Friday, October 4, 2013

Retorika (Stilistika Bag. 2)


A. Kegiatan Bertutur dan Retorika
1. Kegiatan Bertutur
Kegiatan bertutur itu pada dasarnya adalah kegiatan manusia membahasakan seesuatu. Sesuatu tersebut lebih lanjut disebut topik tutur. Ada dua jenis bentuk bahasa yang bisa dipakai orang untuk membahasakan topik tutur yaitu, bahasa lisan dan bahasa tulis.

2. Pemanfaatan Retorika
Pada dasarnya ada tiga bentuk cara untuk orang untuk memanfaatkan
retorika, yaitu:
  1. Secara Spontan atau Intuitif. Bentuk ini biasa dipakai dalam pembicaraan sehari-hari, atau salam situasi tidak resmi, dan ragam bahasa, ulasan, dan gaya tuturnya lebih bersifat spontan.
  2. Secara Tradisional Konvensional. Bentuk ini dipakai karena meniru orang-orang terdahulu, dan ditiru karena dianggap baik atau mungkin karena penuturnya merupakan tokoh idola.
  3. Secara Terencana. Bentuk retorika antara lain: ekposisi atau pemaparan, argumentasi, deskripsi atau pelukisan, narasi atau penceritaan, dan yang terpenting adalah persuasi atau peyakinan.

B. Pengertian Retorika
1. Istilah Retorik
Di tempat asalnya Yunani, istilah retorika ditulis ‘retoric’. Itulah sebabnya mengapa I Gusti Ngurah Oka (Bandung, 1976: 24) menulisnya ke dalam bahasa Indonesia ‘Retorik’.

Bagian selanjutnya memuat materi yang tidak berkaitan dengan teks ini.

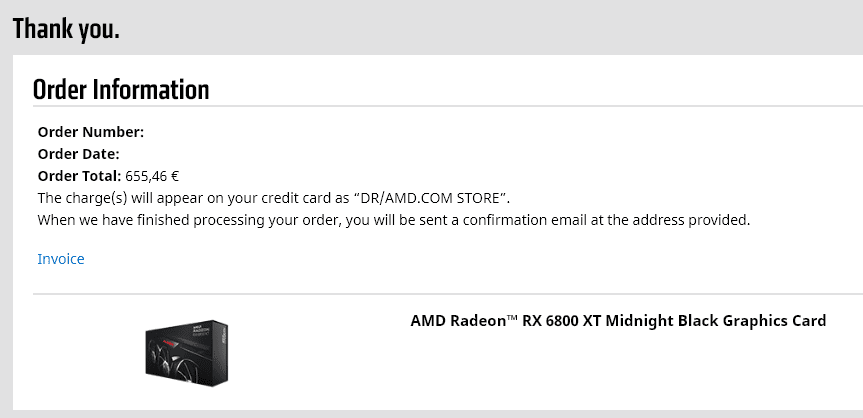Click the Radeon graphics card box thumbnail
The height and width of the screenshot is (418, 863).
coord(185,352)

2. Keragaman Pengertian Retorika
Pengertian retorika berdasarkan sejarah perkembangannya dapat
dirumuskan sebagai berikut:
a. Retorika Attic
Retorika adalah kecakapan berpidato di muka umum. Disebut retorika attic karena retorika ini populer di Semenanjung Attic, daerah Yunani.


b. Retorika Sofis
Menurut kelompok sofis, retorika adalah alat untuk memenangkan suatu kasus melalui kegiatan tutur. Prinsip-prinsip retorika yang diajarkan oleh kaum sofis antara lain:
  1. Seorang penutur harus pandai memanfaatkan argumentasi.
  2. Penutur harus cakap, terampil, dan fasih berbahasa.
  3. Penutur harus pandai memanfaatkan emosi penanggap tutur sebaikbaiknya.
  4. Penutur harus pandai membakar semangat penanggap tutur.
  5. Keseluruhan tindak, usaha, dan sarana dalam kegiatan bertutur harus diarahkan ke satu tujuan yaitu kemenangan.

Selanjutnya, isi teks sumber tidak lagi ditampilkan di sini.